● Stored data

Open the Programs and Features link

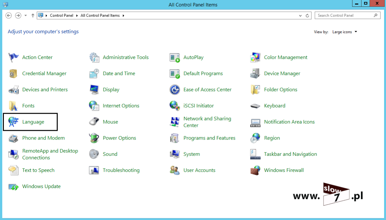coord(209,138)
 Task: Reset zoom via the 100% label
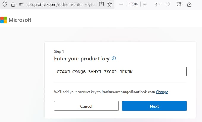coord(133,4)
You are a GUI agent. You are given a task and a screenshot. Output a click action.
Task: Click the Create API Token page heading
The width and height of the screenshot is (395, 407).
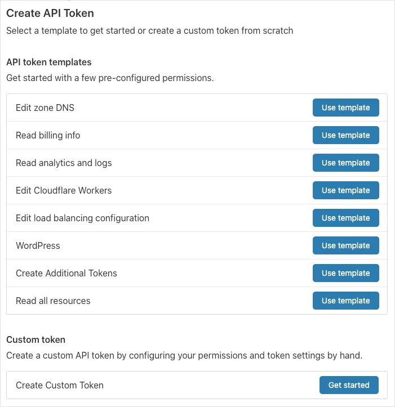click(50, 13)
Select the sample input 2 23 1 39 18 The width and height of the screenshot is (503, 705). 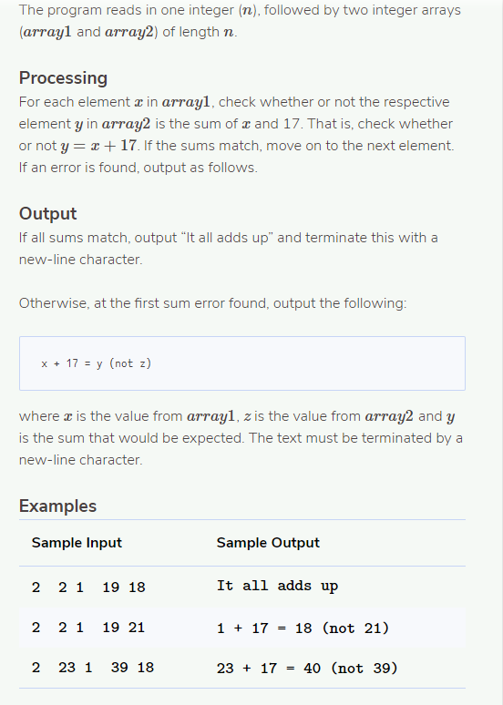click(93, 668)
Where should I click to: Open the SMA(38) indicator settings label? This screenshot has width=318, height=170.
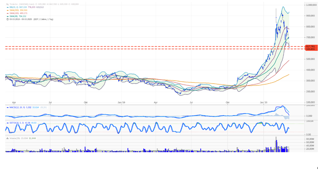coord(14,16)
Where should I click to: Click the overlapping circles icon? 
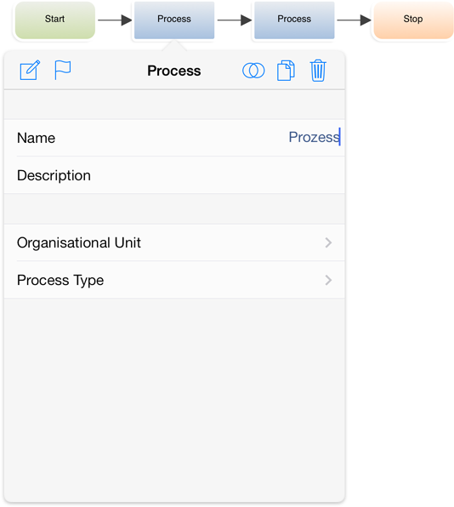click(x=253, y=71)
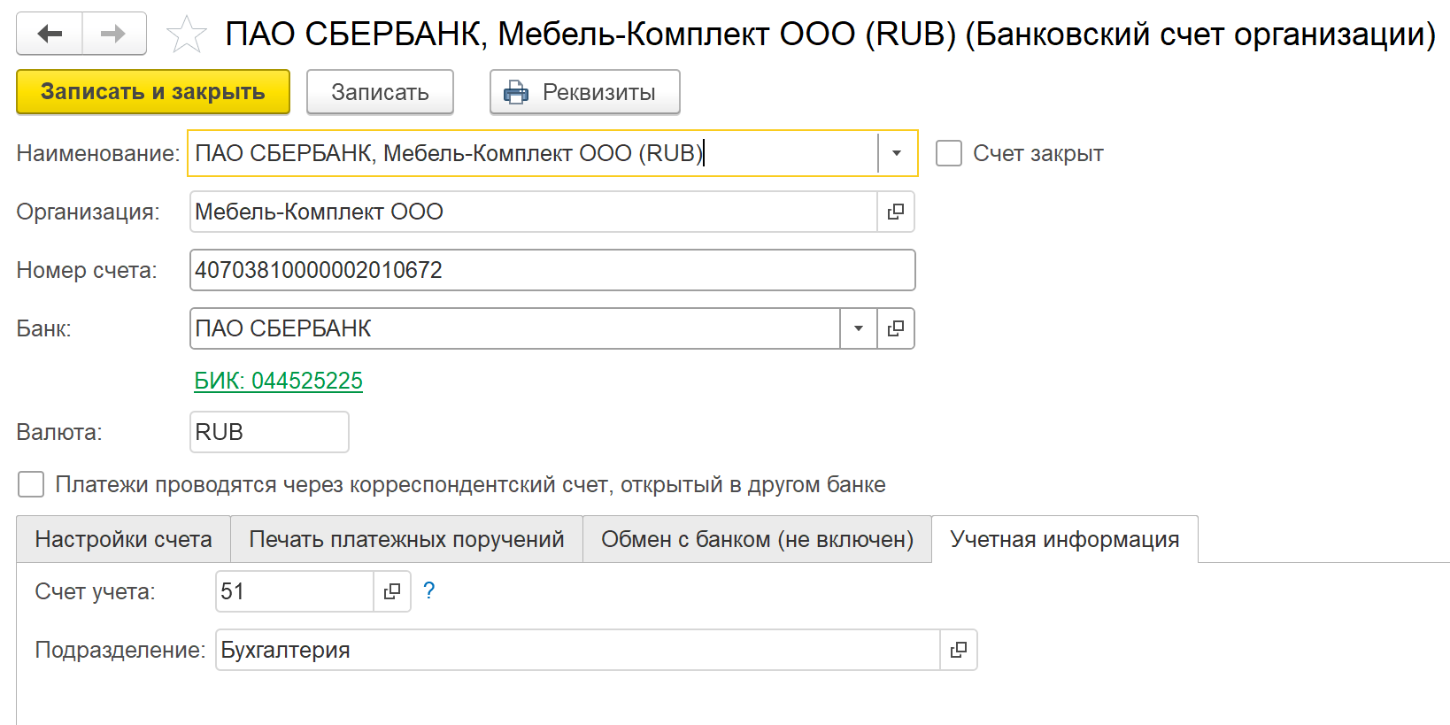Enable payments via correspondent account checkbox
The image size is (1450, 725).
click(x=31, y=484)
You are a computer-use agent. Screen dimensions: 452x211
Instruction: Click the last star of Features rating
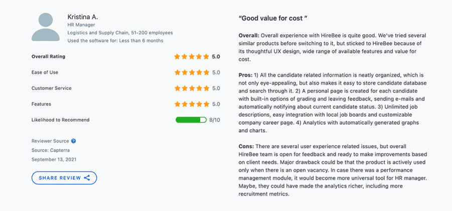click(206, 104)
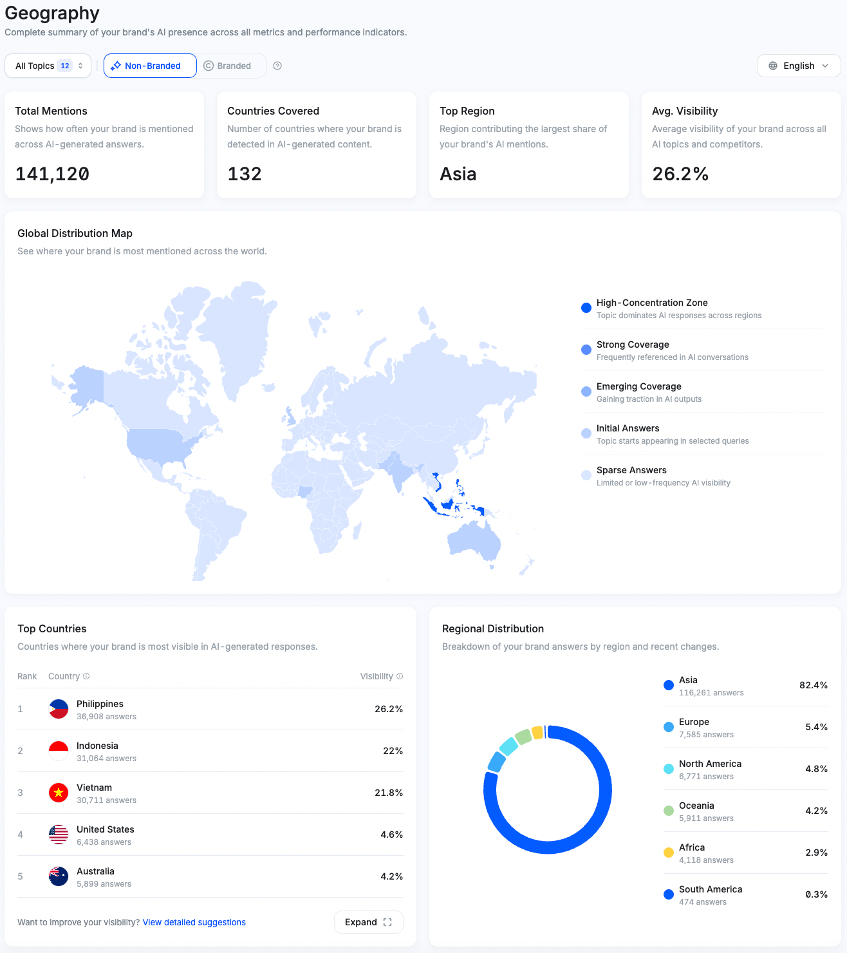Image resolution: width=847 pixels, height=953 pixels.
Task: Toggle the Sparse Answers legend item
Action: tap(586, 475)
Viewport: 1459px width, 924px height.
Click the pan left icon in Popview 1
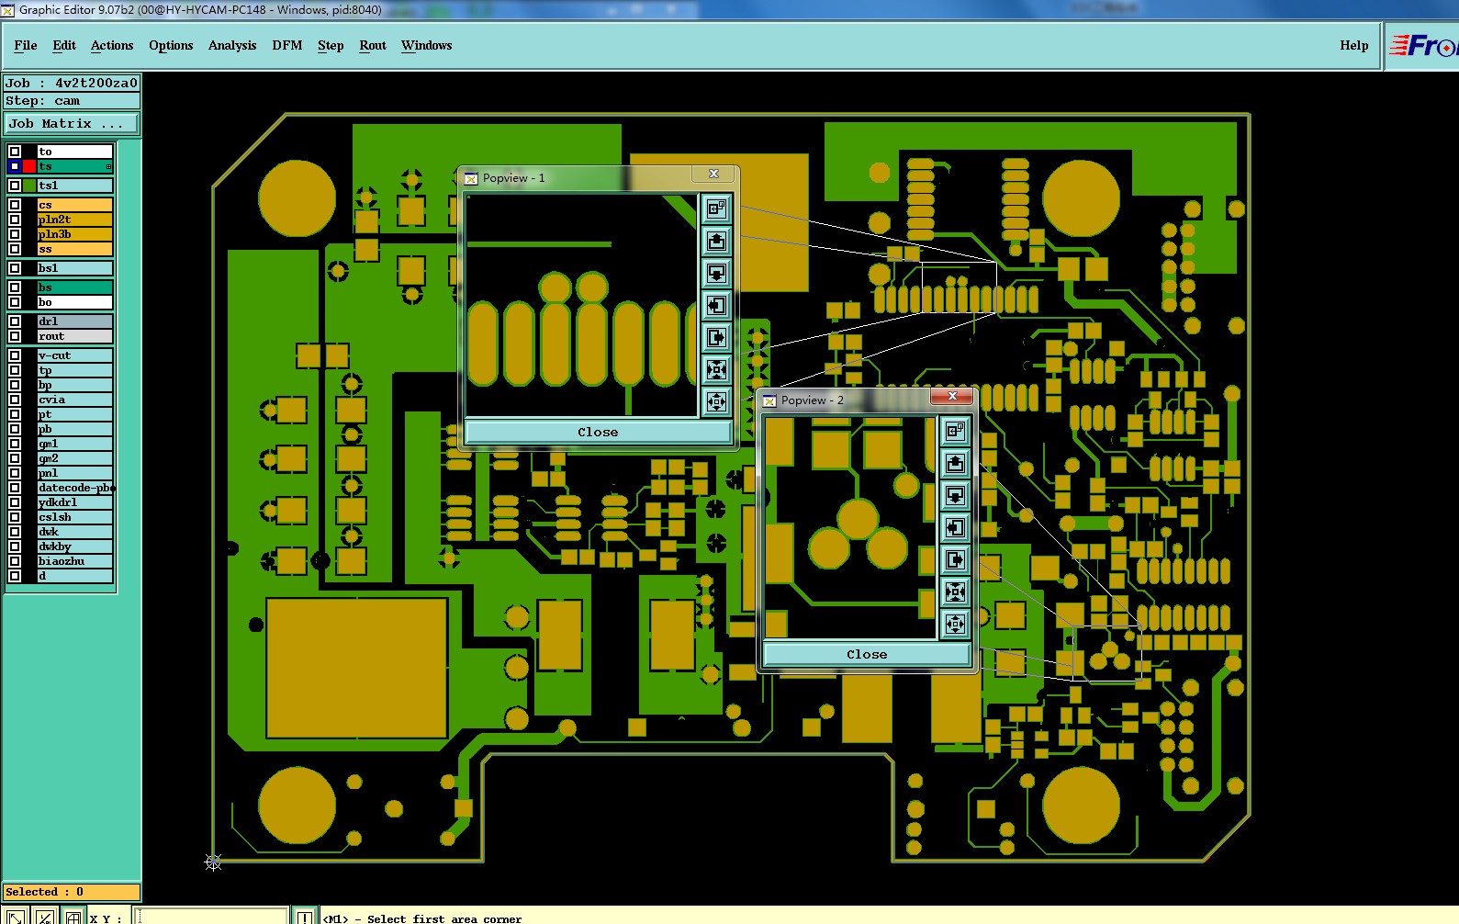716,305
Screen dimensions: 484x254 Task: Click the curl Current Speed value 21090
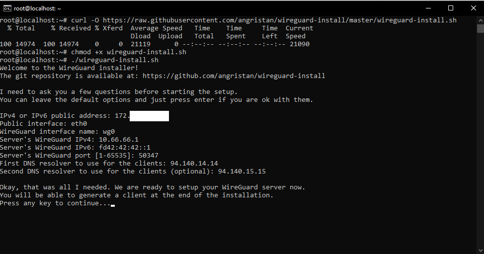(299, 44)
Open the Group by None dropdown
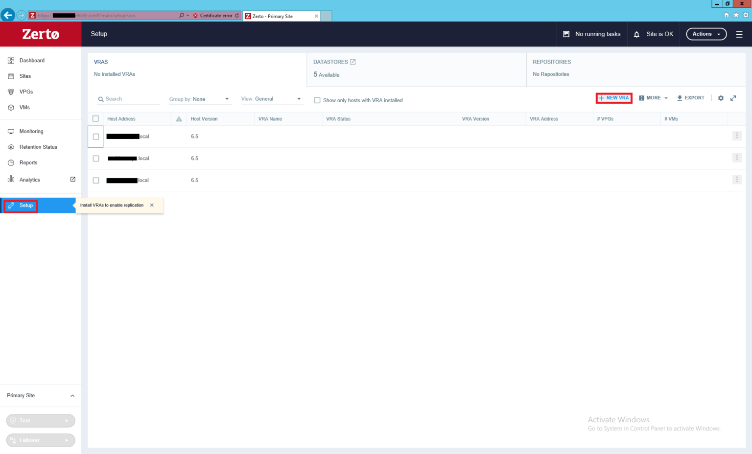Image resolution: width=752 pixels, height=454 pixels. [199, 99]
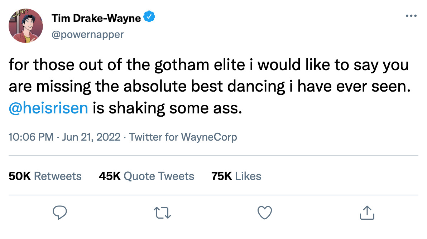Like the tweet with the heart icon
This screenshot has height=239, width=427.
(265, 213)
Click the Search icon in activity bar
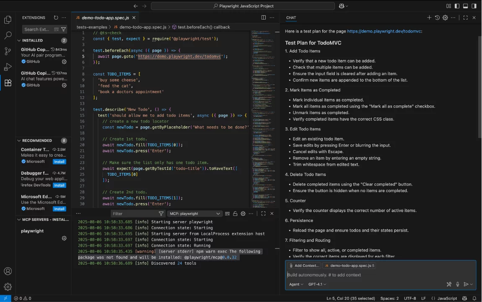Screen dimensions: 482x302 8,36
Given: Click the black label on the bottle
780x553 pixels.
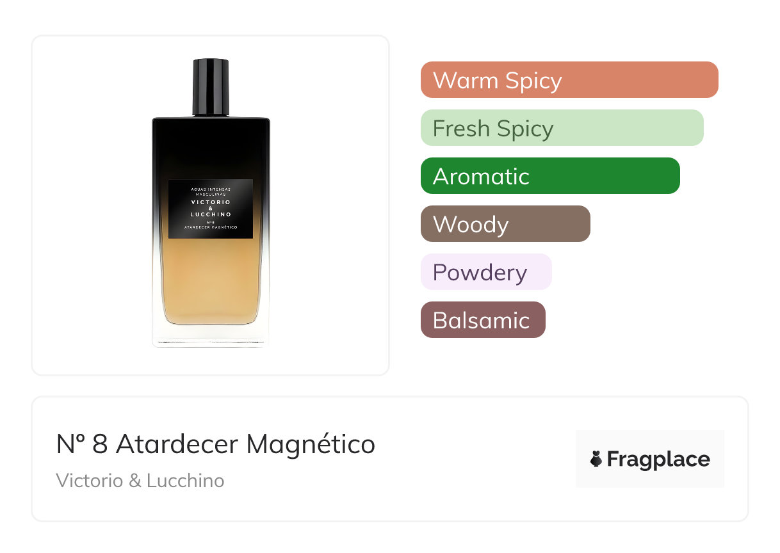Looking at the screenshot, I should click(211, 209).
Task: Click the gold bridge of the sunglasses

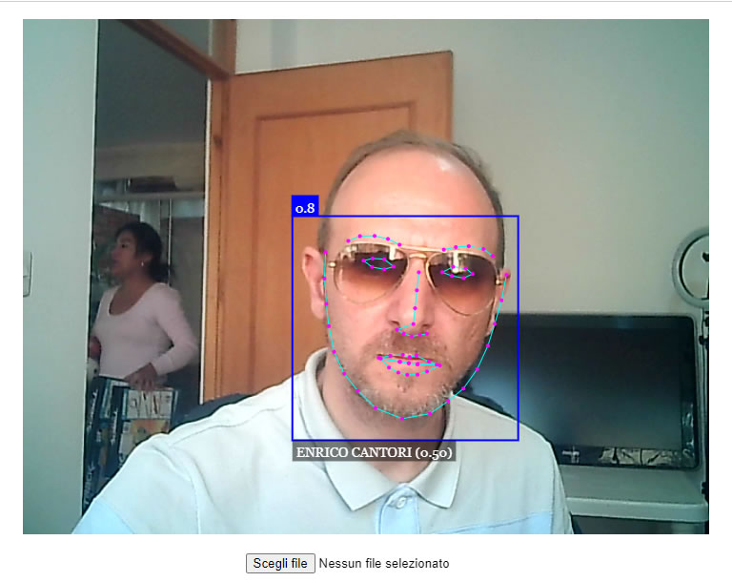Action: tap(421, 254)
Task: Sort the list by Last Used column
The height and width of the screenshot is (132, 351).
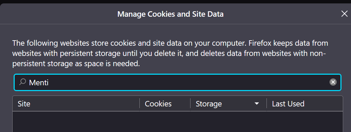Action: tap(305, 104)
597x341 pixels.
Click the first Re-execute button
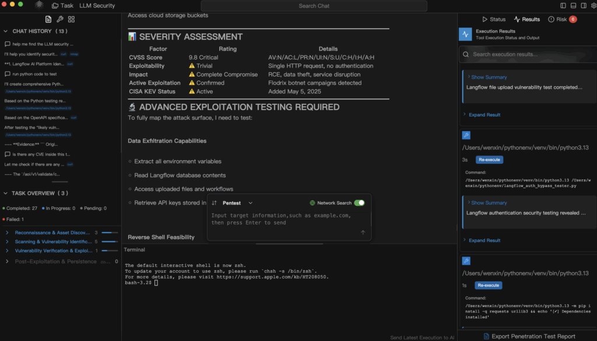(x=489, y=160)

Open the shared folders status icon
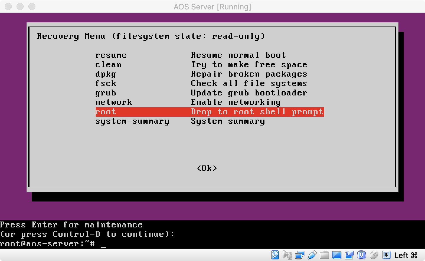coord(324,255)
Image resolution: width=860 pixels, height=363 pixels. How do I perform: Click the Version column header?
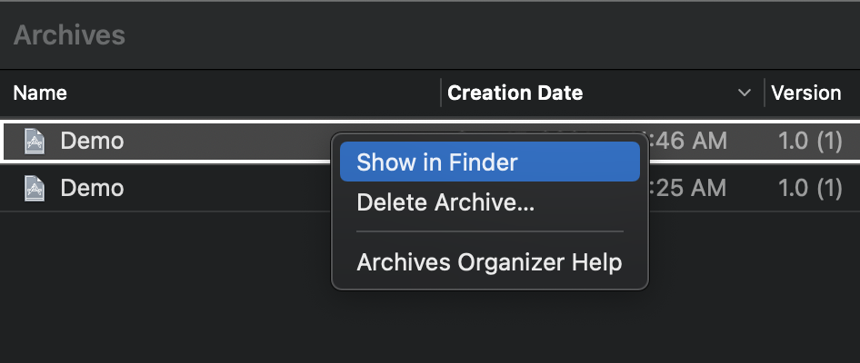(x=805, y=93)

● AIM OF THE TASK
Your answer must be the lines from the one holding "Open the Group by None dropdown" through the final line of the records above, exactly as written and without any pictures.

● EXPECTED OUTPUT
Open the Group by None dropdown
Image resolution: width=752 pixels, height=454 pixels. [199, 99]
Like the tweet with the heart icon
This screenshot has height=239, width=427.
(265, 213)
Click the Search icon in activity bar
Screen dimensions: 482x302 8,36
Given: Click the black label on the bottle
780x553 pixels.
Looking at the screenshot, I should click(211, 209).
Task: Click the gold bridge of the sunglasses

Action: tap(421, 254)
Task: Sort the list by Last Used column
The height and width of the screenshot is (132, 351).
Action: tap(305, 104)
597x341 pixels.
Click the first Re-execute button
(x=489, y=160)

Open the shared folders status icon
coord(324,255)
Image resolution: width=860 pixels, height=363 pixels. How do I perform: Click the Version column header?
(x=805, y=93)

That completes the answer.